= YOUR ASSIGNMENT =
Where a line of the material includes the string "https", copy that line.
======== DATASET RECORDS
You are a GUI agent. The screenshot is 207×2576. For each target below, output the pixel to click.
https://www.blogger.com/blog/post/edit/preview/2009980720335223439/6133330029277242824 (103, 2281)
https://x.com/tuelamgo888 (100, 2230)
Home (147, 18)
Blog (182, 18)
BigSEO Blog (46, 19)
================
======== DATASET RECORDS
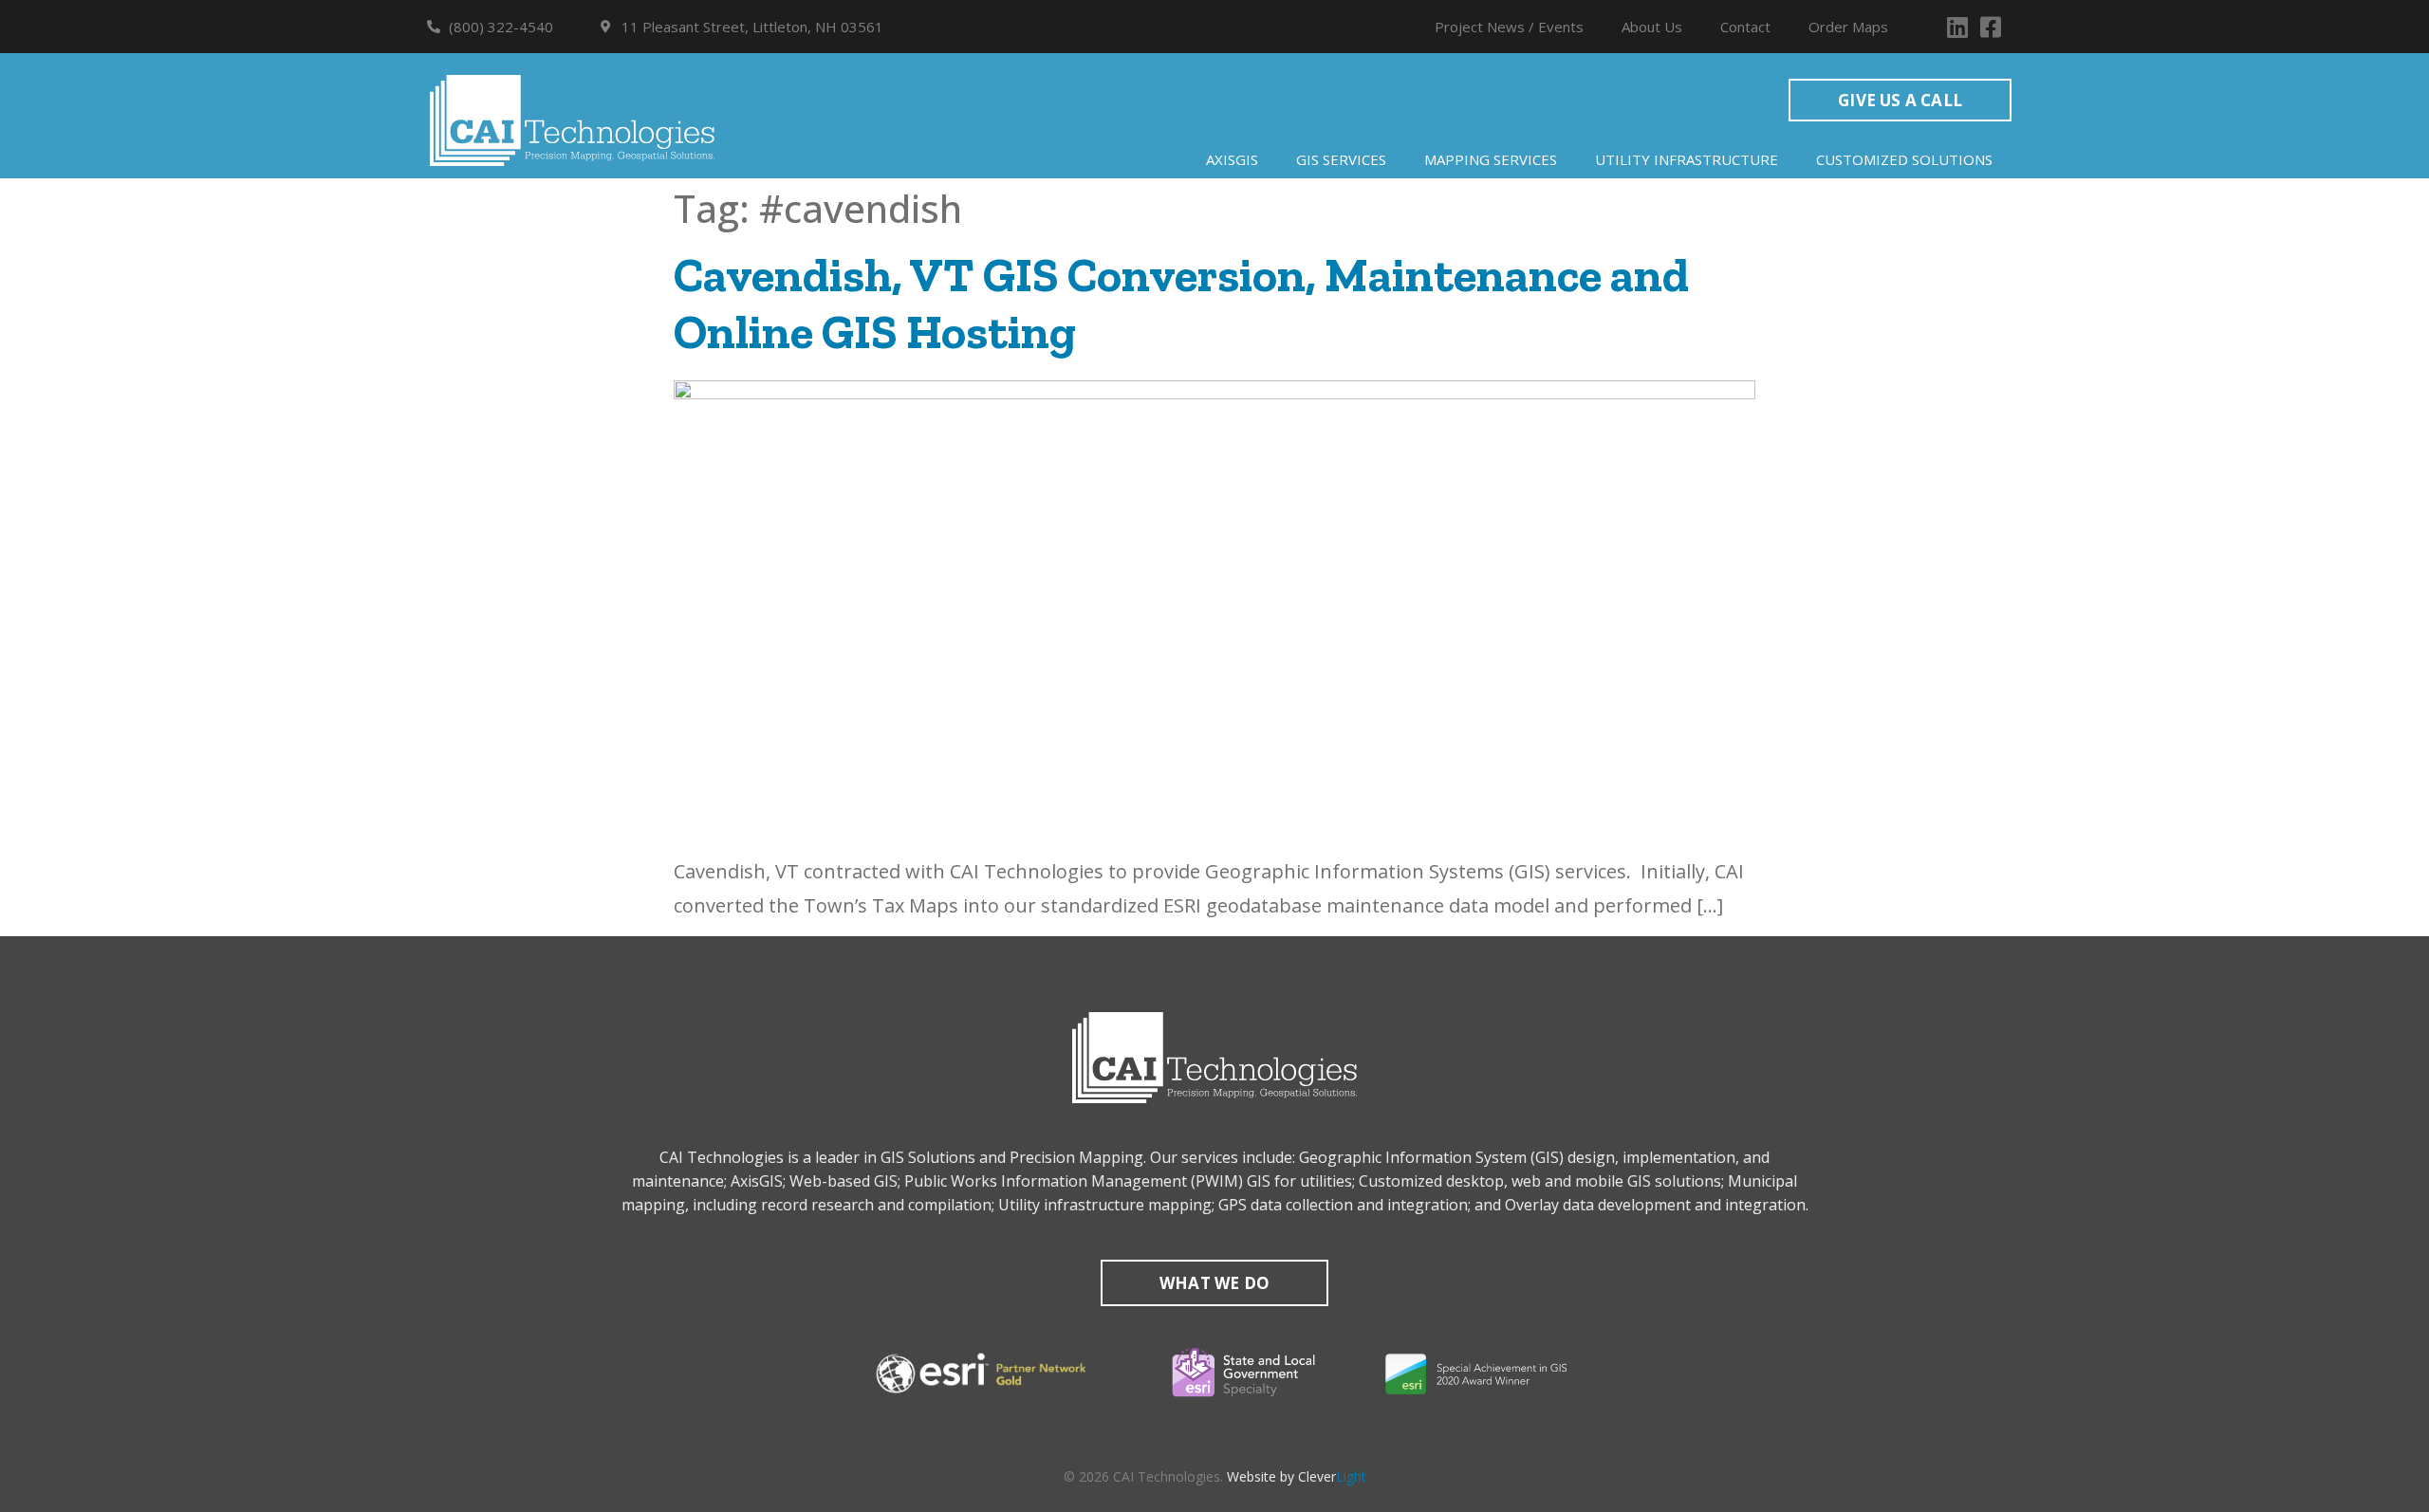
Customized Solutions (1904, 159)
================
= WRITTEN REPLY =
https://www.blogger.com/blog/post/edit/preview/2009980720335223439/6133330029277242824 (103, 2281)
https://x.com/tuelamgo888 (100, 2230)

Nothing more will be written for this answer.